Photo CC) by Jason Rosewell on Unsplash

GDPR: A Compliance Quagmire, for Now by Tara Seals

There’s also a grey area around accountability and proof of data-handling compliance. “The GDPR requires that you can show evidence that you’ve received a request and taken action in an appropriate timeframe,” Klassen explained.

And that, he explained, carries its own set of new privacy considerations, many of which will be challenging for U.S. companies looking to comply with the regulation.

“It gets tricky,” he said. “When an individual makes a request, the company has the right to ask for proof of identity, because after all, that could be catastrophic if they erase the wrong person’s information or return a different person’s information. So for instance, Google requires you to take a picture of your passport—then the question becomes whether you’re giving them information that’s more sensitive than the data you’re looking to access.”
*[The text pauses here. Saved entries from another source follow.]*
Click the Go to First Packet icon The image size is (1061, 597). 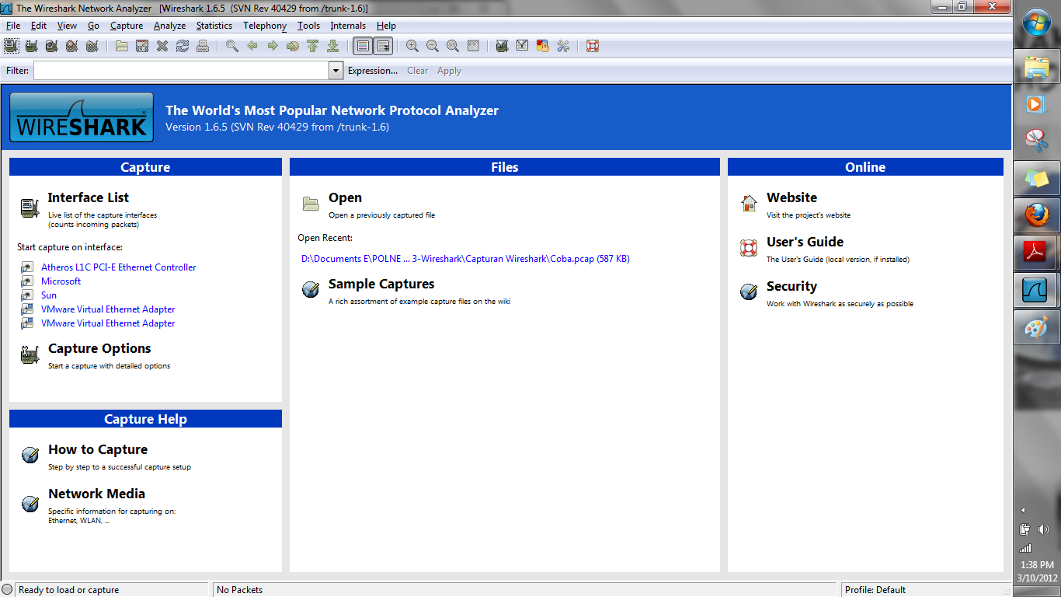(x=311, y=46)
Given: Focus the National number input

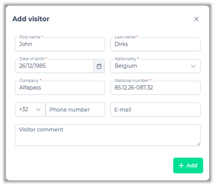Looking at the screenshot, I should coord(155,88).
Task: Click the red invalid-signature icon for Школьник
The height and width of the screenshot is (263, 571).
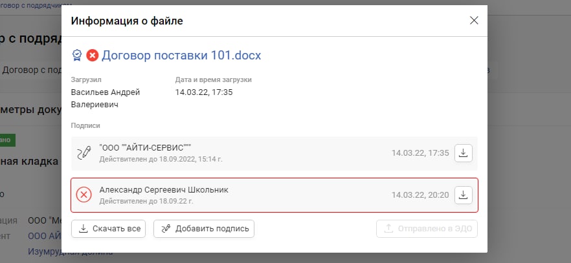Action: pyautogui.click(x=84, y=195)
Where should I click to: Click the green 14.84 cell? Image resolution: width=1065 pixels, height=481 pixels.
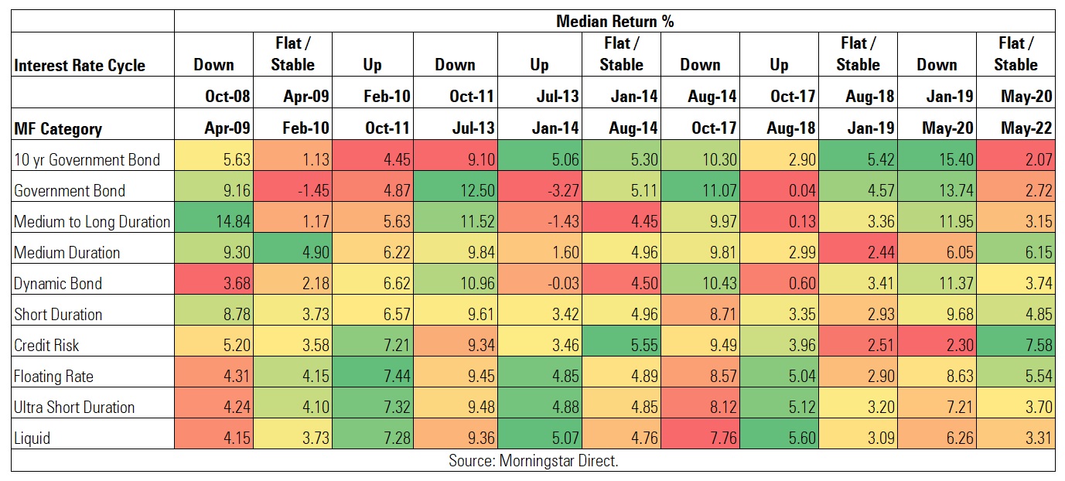pos(213,222)
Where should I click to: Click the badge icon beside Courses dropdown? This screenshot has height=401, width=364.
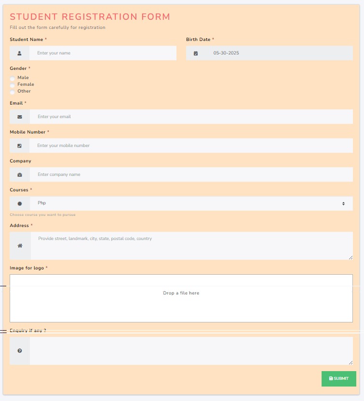point(20,203)
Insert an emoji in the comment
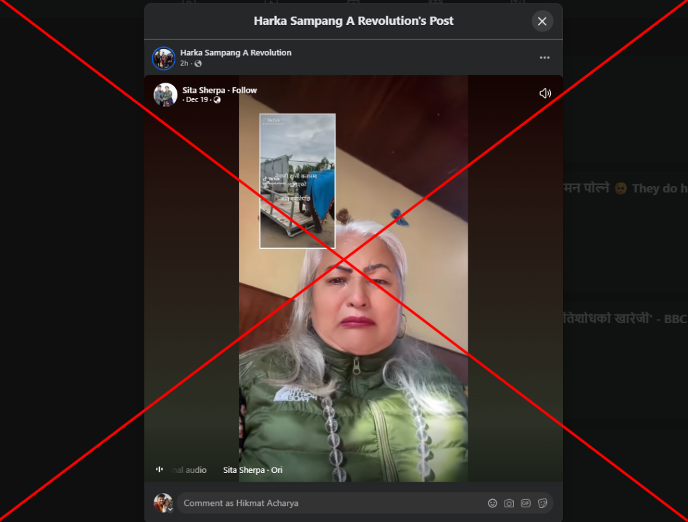This screenshot has width=688, height=522. (492, 503)
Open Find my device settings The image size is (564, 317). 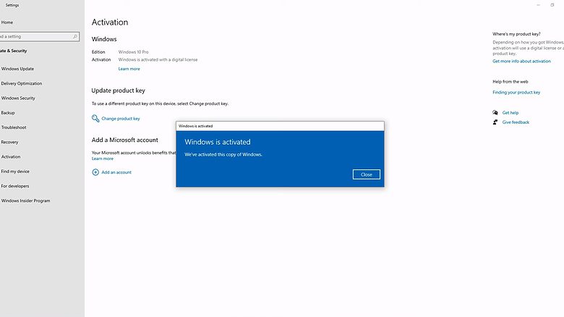click(x=15, y=172)
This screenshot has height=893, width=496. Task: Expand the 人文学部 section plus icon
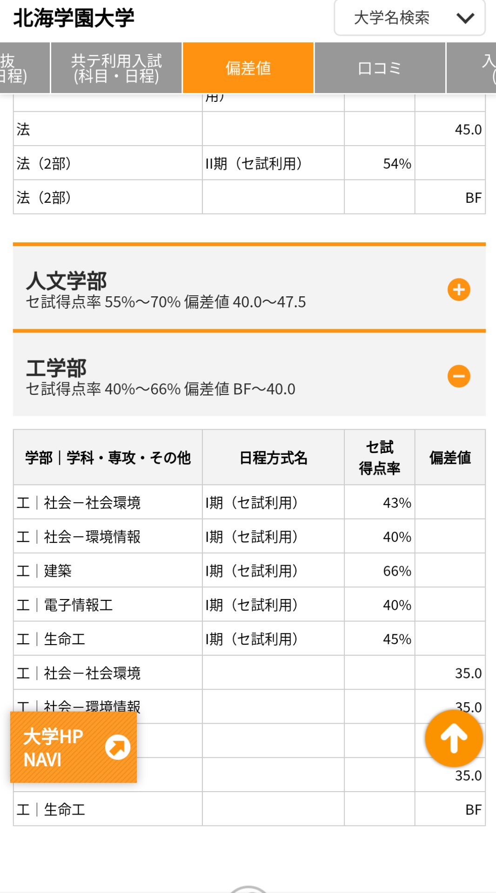pyautogui.click(x=459, y=290)
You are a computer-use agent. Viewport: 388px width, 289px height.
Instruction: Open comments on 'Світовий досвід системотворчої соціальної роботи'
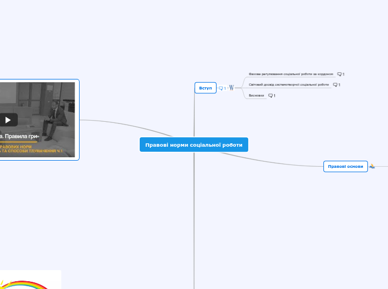pyautogui.click(x=335, y=84)
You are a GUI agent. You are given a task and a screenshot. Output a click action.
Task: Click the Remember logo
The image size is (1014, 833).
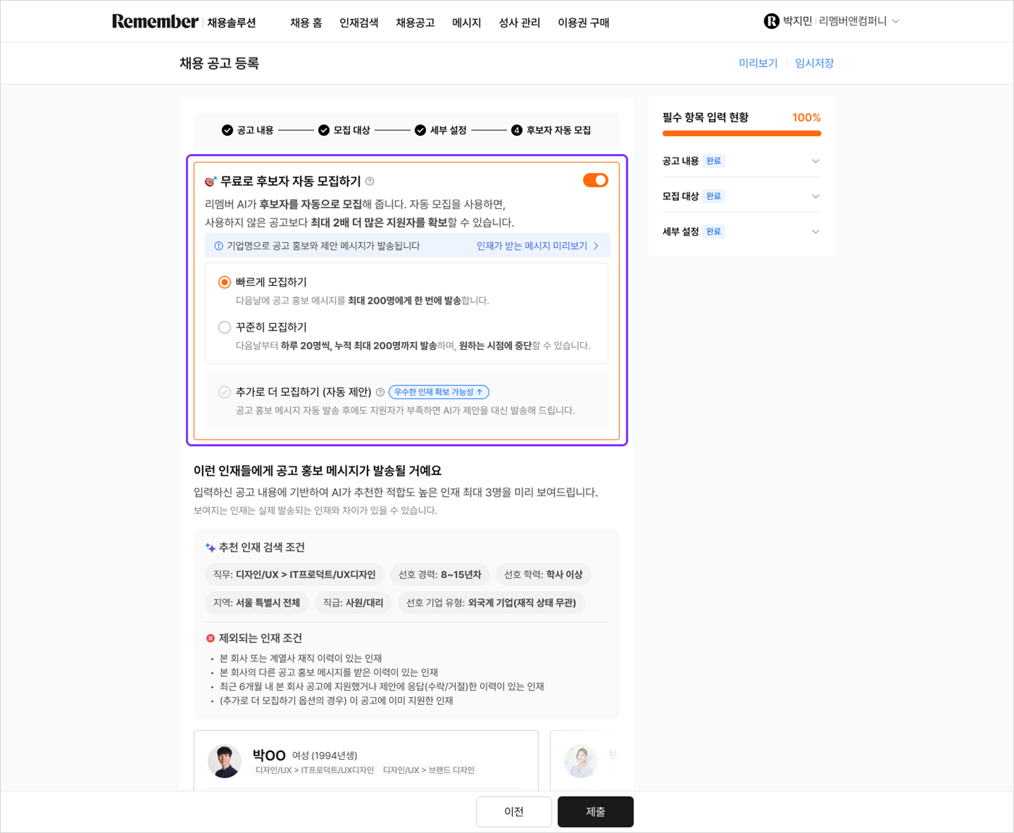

Further, companies can’t erase that proof of ID.

“A data subject can say, that wasn’t me, prove that it was,” Klassen explained. “So if they don’t have that proof, they’re in trouble.”

Ugh! My head hurts thinking through all the technical problems created by this piece of legislation that was most likely created by lawyers and bureaucrats without an understanding of technology or process. I can't even get a straight answer as to whether my simple blog needs to be compliant nor can I afford to pay…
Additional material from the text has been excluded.